Employment Tax Incentives Focused on Job Creation

On Wednesday, February 24, 2010, the Senate approved H.R. 2847, which includes the “Hiring Incentives to Restore Employment Act” (the Senate jobs bill, SA 3310) by a vote of 70-28. The bill would create a “payroll tax holiday” for new hires hired through the end of the year and a tax credit to encourage companies to retain those workers for a year. Missing from the proposed legislation is the logical expansion of the Work Opportunity Tax Credit Program to achieve the twin goals of job creation and reduced business costs.

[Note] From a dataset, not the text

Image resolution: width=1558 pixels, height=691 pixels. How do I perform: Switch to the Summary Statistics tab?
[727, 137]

Fourteen years ago, the federal government enacted legislation creating the Work Opportunity Tax Credit (WOTC) Program whose goal is to promote hiring of particularly difficult to employ individuals. This federal corporate income tax credit encourages employers to hire workers while minimizing the cost involved by reducing the employer’s federal income tax liability. The WOTC Program, along with the Welfare-to-Work Program, which has since been rolled into the WOTC Program, has eligibility and processing requirements which are meant to capture the full benefits of such a program for the economy as a whole: businesses, government, and individuals.

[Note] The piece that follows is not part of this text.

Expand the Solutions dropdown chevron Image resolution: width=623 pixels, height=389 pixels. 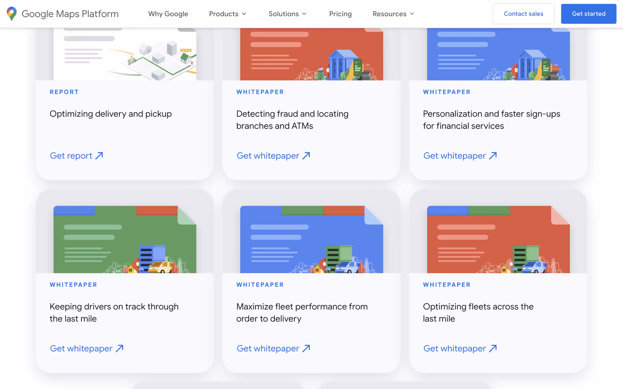tap(304, 14)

The current job creation legislation encompassed in SA 3310 and being taken up by the House today, will require businesses to obtain verification of unemployment, track hours and wages, and figure out how to file for the incentives. In a business climate that is stretching the capacity of HR Departments already, this kind of administrative burden is unnecessary. By using an existing program, with its supporting infrastructure in place, government avoids the additional costs associated with a new program while providing the oversight needed to avoid abuses. Thus, one does not have to choose between “more government” and creating jobs.

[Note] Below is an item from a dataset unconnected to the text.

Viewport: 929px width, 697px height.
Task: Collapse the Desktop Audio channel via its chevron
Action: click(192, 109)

Some critics of job creation tax credits argue that to increase employment significantly, demand for output must increase; thus, an incremental tax cut tied to employment will not by itself generate that increase in demand. However, affecting the bottom line of a business, the expenses associated with any hiring, whether planned or not, assists companies in staying afloat in this market in order to meet demand as the economy revives. Adding new employees in a fluctuating economy is risky; providing incentives to do so that require additional administrative burden as an incentive to do so is ineffective. WOTC removes some of that risk to businesses by reducing the cost that they incur by hiring without any additional administrative programs to do so.